Copy the data precisely, keeping every character.

(Saved entries)
....

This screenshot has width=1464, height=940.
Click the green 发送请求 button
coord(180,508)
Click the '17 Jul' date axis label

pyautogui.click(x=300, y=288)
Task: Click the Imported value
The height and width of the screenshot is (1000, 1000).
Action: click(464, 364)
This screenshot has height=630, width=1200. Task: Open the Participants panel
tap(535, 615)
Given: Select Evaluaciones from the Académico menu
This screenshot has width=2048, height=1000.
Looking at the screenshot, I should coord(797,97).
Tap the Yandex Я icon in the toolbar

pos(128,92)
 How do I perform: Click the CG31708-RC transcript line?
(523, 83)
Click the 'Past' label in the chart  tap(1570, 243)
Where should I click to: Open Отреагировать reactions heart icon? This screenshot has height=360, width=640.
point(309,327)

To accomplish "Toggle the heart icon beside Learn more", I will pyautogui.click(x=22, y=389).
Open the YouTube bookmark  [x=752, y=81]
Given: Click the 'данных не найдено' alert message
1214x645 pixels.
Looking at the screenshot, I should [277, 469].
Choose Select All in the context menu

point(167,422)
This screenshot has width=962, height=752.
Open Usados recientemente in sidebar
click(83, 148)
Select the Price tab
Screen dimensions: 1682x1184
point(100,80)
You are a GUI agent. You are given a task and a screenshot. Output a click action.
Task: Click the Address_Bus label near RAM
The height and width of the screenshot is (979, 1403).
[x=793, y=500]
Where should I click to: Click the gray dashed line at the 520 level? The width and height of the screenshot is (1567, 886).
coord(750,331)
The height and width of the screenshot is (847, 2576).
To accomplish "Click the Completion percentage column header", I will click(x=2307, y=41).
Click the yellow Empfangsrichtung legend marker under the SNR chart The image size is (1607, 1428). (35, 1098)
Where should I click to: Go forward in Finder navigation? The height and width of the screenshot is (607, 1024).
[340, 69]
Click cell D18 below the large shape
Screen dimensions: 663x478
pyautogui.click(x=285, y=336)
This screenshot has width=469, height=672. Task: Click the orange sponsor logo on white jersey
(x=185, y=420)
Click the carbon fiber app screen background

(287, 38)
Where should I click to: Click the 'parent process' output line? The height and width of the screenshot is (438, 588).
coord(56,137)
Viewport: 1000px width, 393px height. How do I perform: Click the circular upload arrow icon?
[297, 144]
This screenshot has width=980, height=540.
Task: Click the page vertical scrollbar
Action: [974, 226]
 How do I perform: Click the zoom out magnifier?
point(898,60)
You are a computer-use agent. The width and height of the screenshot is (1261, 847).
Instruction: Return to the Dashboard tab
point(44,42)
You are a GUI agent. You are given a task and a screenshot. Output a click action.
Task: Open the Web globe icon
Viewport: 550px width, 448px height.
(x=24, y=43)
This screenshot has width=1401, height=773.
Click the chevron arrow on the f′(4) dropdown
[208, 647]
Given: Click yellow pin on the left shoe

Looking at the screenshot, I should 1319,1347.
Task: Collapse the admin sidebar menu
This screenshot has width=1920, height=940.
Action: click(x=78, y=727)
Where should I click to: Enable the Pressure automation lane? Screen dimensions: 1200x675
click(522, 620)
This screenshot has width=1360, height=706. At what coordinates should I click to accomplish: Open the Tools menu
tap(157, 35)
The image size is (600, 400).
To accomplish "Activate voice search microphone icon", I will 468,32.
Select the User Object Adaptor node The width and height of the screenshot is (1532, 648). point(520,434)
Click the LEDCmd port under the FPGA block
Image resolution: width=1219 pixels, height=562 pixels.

....

EXERCISE SOLUTION:
This screenshot has width=1464, height=940.
Click the green 发送请求 button
coord(180,508)
Click the '17 Jul' date axis label

pyautogui.click(x=300, y=288)
Task: Click the Imported value
The height and width of the screenshot is (1000, 1000).
Action: click(464, 364)
This screenshot has height=630, width=1200. Task: Open the Participants panel
tap(535, 615)
Given: Select Evaluaciones from the Académico menu
This screenshot has width=2048, height=1000.
Looking at the screenshot, I should coord(797,97).
Tap the Yandex Я icon in the toolbar

pos(128,92)
 How do I perform: Click the CG31708-RC transcript line?
(523, 83)
Click the 'Past' label in the chart  tap(1570, 243)
Where should I click to: Open Отреагировать reactions heart icon? This screenshot has height=360, width=640.
point(309,327)

To accomplish "Toggle the heart icon beside Learn more", I will pyautogui.click(x=22, y=389).
Open the YouTube bookmark  [x=752, y=81]
Given: Click the 'данных не найдено' alert message
1214x645 pixels.
Looking at the screenshot, I should [277, 469].
Choose Select All in the context menu

point(167,422)
This screenshot has width=962, height=752.
Open Usados recientemente in sidebar
click(83, 148)
Select the Price tab
Screen dimensions: 1682x1184
point(100,80)
You are a GUI agent. You are given a task and a screenshot. Output a click action.
Task: Click the Address_Bus label near RAM
The height and width of the screenshot is (979, 1403).
[x=793, y=500]
Where should I click to: Click the gray dashed line at the 520 level? The width and height of the screenshot is (1567, 886).
coord(750,331)
The height and width of the screenshot is (847, 2576).
To accomplish "Click the Completion percentage column header", I will click(x=2307, y=41).
Click the yellow Empfangsrichtung legend marker under the SNR chart The image size is (1607, 1428). (35, 1098)
Where should I click to: Go forward in Finder navigation? The height and width of the screenshot is (607, 1024).
[340, 69]
Click cell D18 below the large shape
Screen dimensions: 663x478
pyautogui.click(x=285, y=336)
This screenshot has width=469, height=672. Task: Click the orange sponsor logo on white jersey
(x=185, y=420)
Click the carbon fiber app screen background

(287, 38)
Where should I click to: Click the 'parent process' output line? The height and width of the screenshot is (438, 588).
coord(56,137)
Viewport: 1000px width, 393px height. How do I perform: Click the circular upload arrow icon?
[297, 144]
This screenshot has width=980, height=540.
Task: Click the page vertical scrollbar
Action: [974, 226]
 How do I perform: Click the zoom out magnifier?
point(898,60)
You are a computer-use agent. The width and height of the screenshot is (1261, 847).
Instruction: Return to the Dashboard tab
point(44,42)
You are a GUI agent. You are given a task and a screenshot. Output a click action.
Task: Open the Web globe icon
Viewport: 550px width, 448px height.
(x=24, y=43)
This screenshot has width=1401, height=773.
Click the chevron arrow on the f′(4) dropdown
[208, 647]
Given: Click yellow pin on the left shoe

Looking at the screenshot, I should 1319,1347.
Task: Collapse the admin sidebar menu
This screenshot has width=1920, height=940.
Action: click(x=78, y=727)
Where should I click to: Enable the Pressure automation lane? Screen dimensions: 1200x675
click(522, 620)
This screenshot has width=1360, height=706. At what coordinates should I click to accomplish: Open the Tools menu
tap(157, 35)
The image size is (600, 400).
To accomplish "Activate voice search microphone icon", I will 468,32.
Select the User Object Adaptor node The width and height of the screenshot is (1532, 648). point(520,434)
Click the LEDCmd port under the FPGA block
Image resolution: width=1219 pixels, height=562 pixels.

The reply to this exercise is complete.